# Sizing Main Disconnect For Control Panel?



## Voltshead (Mar 18, 2008)

I am looking for a quick rule of thumb when sizing the main breaker or fusing in control panels. Do you add up all the supplemental breakers and fusing and add 10% to get the main breaker size? All the components do not operate at the same time so the actual load will be much less than the sum of all the supplementary circuits. My back gound is stronger in control voltage, PLCs and VFDs. Power distribution is not my strongest point yet.


----------



## nolabama (Oct 3, 2007)

this may be a dumb question, but what is the control panel controlling? motors, lights, machines?


----------



## Voltshead (Mar 18, 2008)

I guess that would be a good thing to list. I have 8 each 1 HP frequency drives, 1KVA transformer, 480 to 24vdc power supply. The supply voltage is 480 3PH. I like using calculators to make designing move along faster. Do you have any suggestions for sizing breakers?


----------



## nolabama (Oct 3, 2007)

sorry; way, way out of my league. Unfortunately outside of the ability levels of the people i work around so i go to this place.


----------



## LGLS (Nov 10, 2007)

Voltshead said:


> I am looking for a quick rule of thumb when sizing the main breaker or fusing in control panels. Do you add up all the supplemental breakers and fusing and add 10% to get the main breaker size? All the components do not operate at the same time so the actual load will be much less than the sum of all the supplementary circuits. My back gound is stronger in control voltage, PLCs and VFDs. Power distribution is not my strongest point yet.


You size the main to protect the feeder, not the subsequent loads.


----------



## John (Jan 22, 2007)

Voltshead said:


> I am looking for a quick rule of thumb when sizing the main breaker or fusing in control panels. Do you add up all the supplemental breakers and fusing and add 10% to get the main breaker size? All the components do not operate at the same time so the actual load will be much less than the sum of all the supplementary circuits. My back gound is stronger in control voltage, PLCs and VFDs. Power distribution is not my strongest point yet.


2.1 amps per motor times 175% = 4 amp and use FRN-R-4 fuses for each motor.
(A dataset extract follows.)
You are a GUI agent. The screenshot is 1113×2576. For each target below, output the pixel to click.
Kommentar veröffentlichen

This times 8 = 32 amps, so fuse it for a 30 amp duel element time delay fused main panel disconnect. Make sure you ground the 24 VDC secondary.


Carry On!


----------



## davdug (Feb 5, 2008)

I would like to know what size disconnect for a resistive load bank rated for 500KW at 380 volt,3 phase,3 wire, 50hz, and 1.0 power factor. I'm thinking simple knife switch that is unfused.


----------



## HARRY304E (Sep 15, 2010)

davdug said:


> I would like to know what size disconnect for a resistive load bank rated for 500KW at 380 volt,3 phase,3 wire, 50hz, and 1.0 power factor. I'm thinking simple knife switch that is unfused.


 IDK if you will get an answer the thread is from 3 years ago:laughing:


----------



## davdug (Feb 5, 2008)

I beleive you're right. I'll try to post again.


----------